PROBLEM REQUIREMENTS: Rescale the stretch from the line containing "Image resolution: width=1425" through the line containing "(1263, 559)": write those lines out again in full, multiplying each coordinate in the answers by 1.1 and rounding to whole numbers, with halves rounded up. Leave every other number on those lines unchanged, and give only these lines.

INPUT:
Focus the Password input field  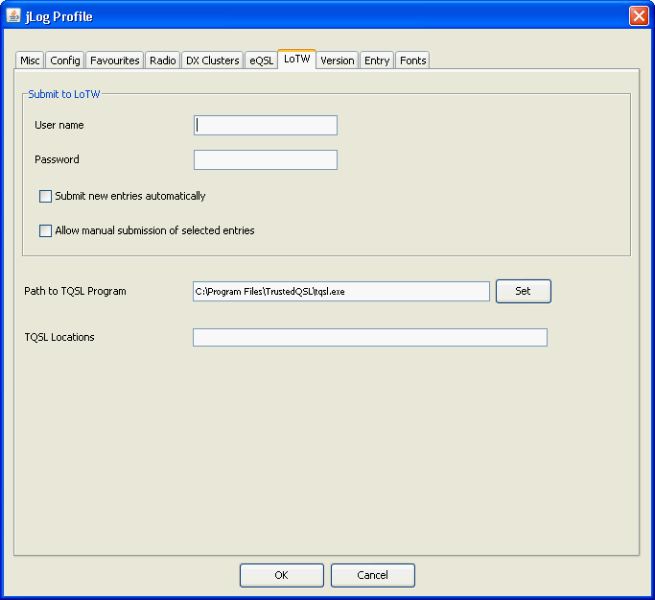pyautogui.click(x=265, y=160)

==

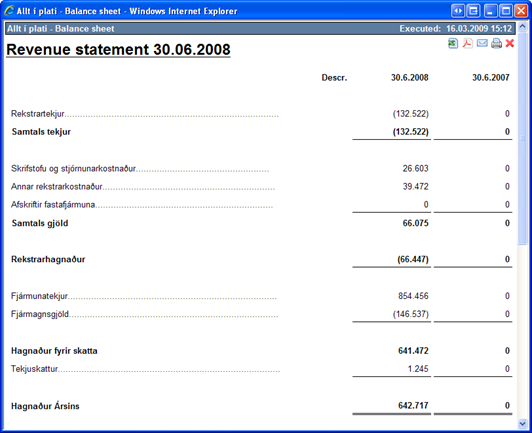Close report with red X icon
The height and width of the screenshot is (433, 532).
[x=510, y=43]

* * *

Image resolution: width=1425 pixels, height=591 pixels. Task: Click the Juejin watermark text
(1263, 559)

RESULT FOR THIS TASK:
Image resolution: width=1425 pixels, height=591 pixels. Task: Click the Juejin watermark text
(1389, 615)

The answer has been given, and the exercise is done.